总之,bta_gattc_conn主要做了两件事:
- bta_gattc_start_discover(...)。启动从peripheral获取gatt数库据,像service、characteristic。
- bta_gattc_send_open_cback(...)。调用JNI注册的回调函数。
“bt协议栈:connectGatt之bta_gattc_start_discover”会细说discover流程,这里只要知道它的功能是从ble peripheral获取gatt数据库,它和后面的send_open_cback不是同步的,即不是discover执行完了才会执行send_open_cback。discover向ble其它线程转投任务后,所在线程就立即执行send_open_cback。在完成时间上,往往send_open_cback要比discover先完成。
先搁置discover,继续看bta_gattc_send_open_cback。

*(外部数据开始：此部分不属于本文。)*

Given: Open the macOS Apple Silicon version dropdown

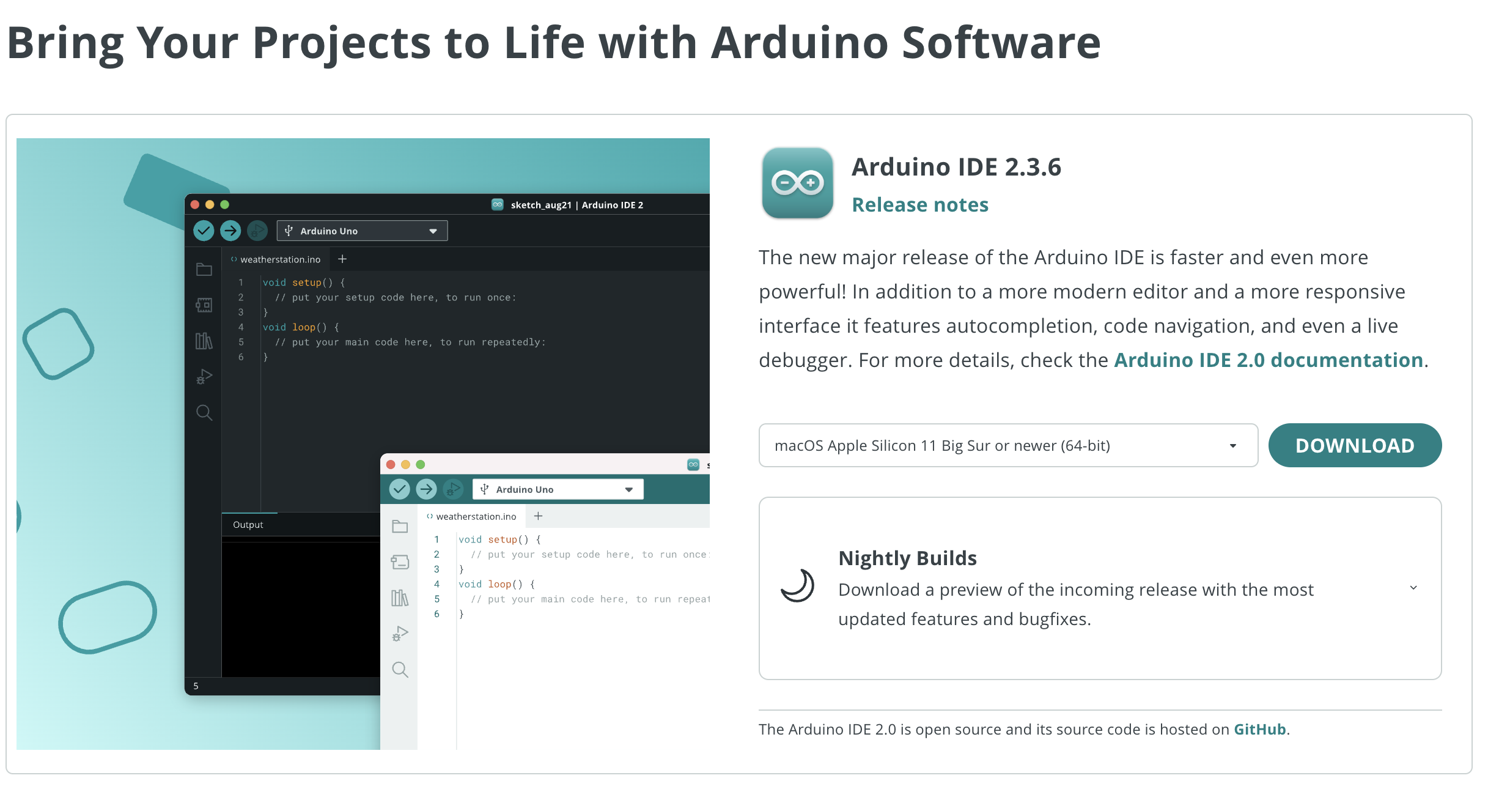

<aosp>/system/bt/bta/gatt/bta_gattc_utils.cc ------ void bta_gattc_send_open_cback(tBTA_GATTC_RCB* p_clreg, tGATT_STATUS status, const RawAddress& remote_bda, uint16_t conn_id, tBT_TRANSPORT transport, uint16_t mtu) { tBTA_GATTC cb_data; if (p_clreg->p_cback) { memset(&cb_data, 0, sizeof(tBTA_GATTC)); cb_data.open.status = status; cb_data.open.client_if = p_clreg->client_if; cb_data.open.conn_id = conn_id; cb_data.open.mtu = mtu; cb_data.open.transport = transport; cb_data.open.remote_bda = remote_bda; (*p_clreg->p_cback)(BTA_GATTC_OPEN_EVT, &cb_data); } }
p_clreg->p_cback是个函数指针,指向bta_gattc_cback。bta_gattc_cback功能:在bt_jni_thread线程执行btif_gattc_upstreams_evt(event, p_data),参数event、p_data分别是传给bta_gattc_cback的第一、第二个参数。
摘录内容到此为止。